• Extracted text:
- - - - - - -

High-Throughput Drug Testing

Glioma on a chip: Probing Glioma Cell Invasion and Gliomagenesis on a Multiplexed Chip

Overview: 28% of all primary brain tumors and central nervous system tumors and 80% of malignant tumors are gliomas, which arise from the supportive tissues in the brain [1]. Yet, our ability to effectively treat these cancers is limited by our knowledge of the disease and our ability to test new treatments on accurate models. Current methods of biological research rely on animal testing and two-dimensional tissue cultures but fail to provide physiologically accurate models of human tissue. This demonstrates a pressing need for convenient, physiologically relevant tissue models to advance biomedical research. Advances in microfluidics and cell encapsulation within hydrogels have made significant strides in trying to meet these needs, but the potential to use these technologies for engineering physiologically relevant tissue models has yet to be fully realized. Here, we propose to investigate cancer biology using a microfluidic device with three-dimensional (3D) micro-patterned cellular constructs that may be subjected to flow through microfluidic channels. This microphysiological platform takes advantage of microfluidics, cell encapsulation within 3D constructs, and microscale patterning of different cell types. This work will yield a spatially patterned co-culture microenvironment which accurately mimics the physiological conditions of glioma. Using the developed model, we aim to understand the cellular gliomagenesis, glioma cell migration, and angiogenesis and further test drug susceptibility to demonstrate the relevance of the proposed model.

- - - - - - -

• Material shown:
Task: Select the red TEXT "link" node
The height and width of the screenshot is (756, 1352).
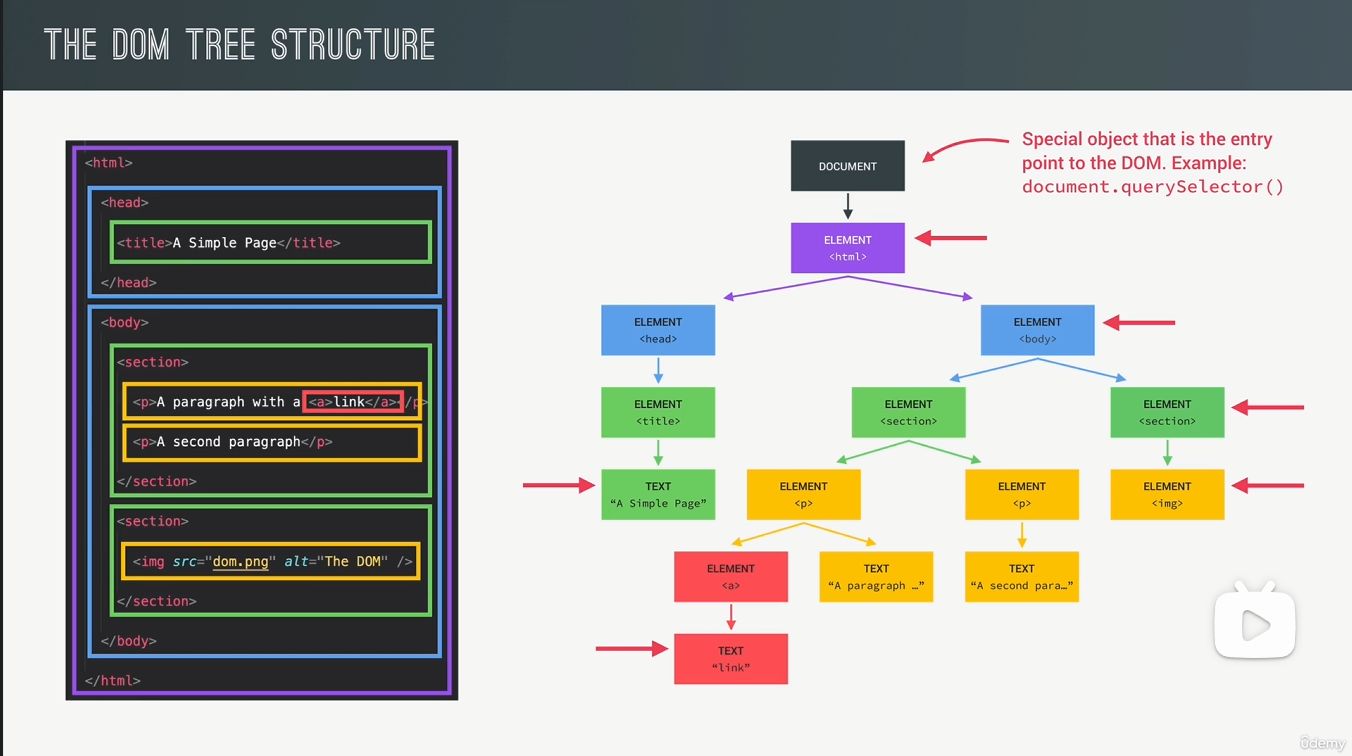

- - - - - - -

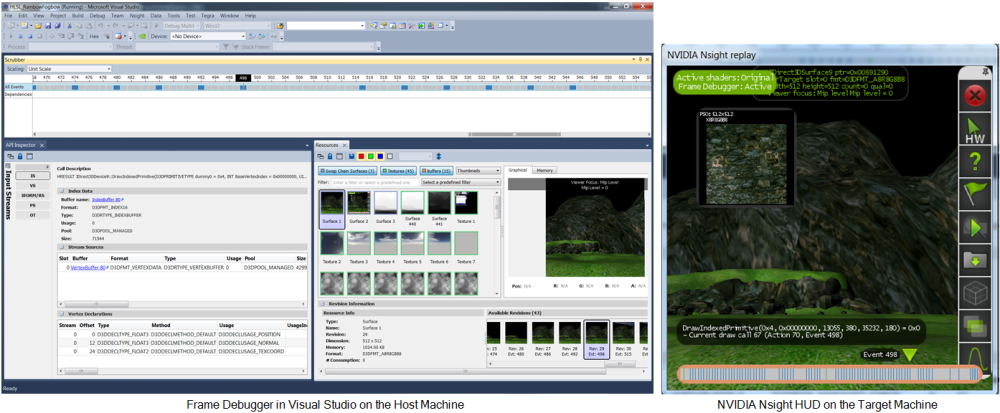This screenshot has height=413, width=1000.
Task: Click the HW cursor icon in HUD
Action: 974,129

- - - - - - -

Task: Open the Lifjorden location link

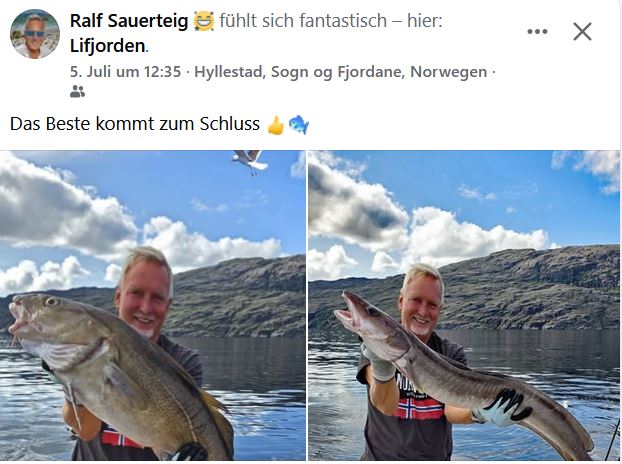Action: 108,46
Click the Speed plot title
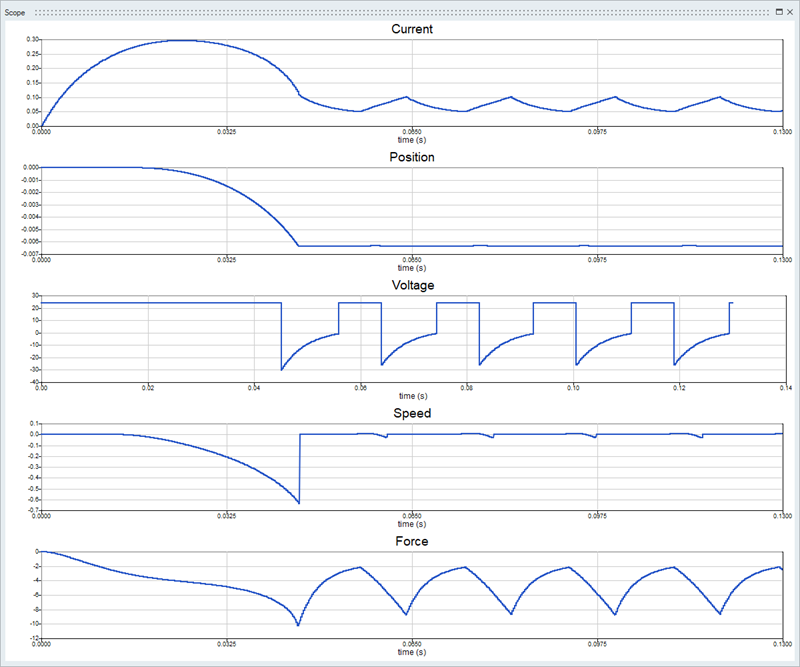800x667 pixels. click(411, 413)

- - - - - - -

• Task statement:
Answer these questions from the glioma-on-a-chip overview:
1. What percentage of malignant tumors are gliomas?
2. On which two methods does current biological research rely?
3. Besides glioma cell migration, which two processes does the developed model aim to help understand?

• Answer to this exercise:
1. 80%
2. Animal testing and two-dimensional tissue cultures
3. Cellular gliomagenesis and angiogenesis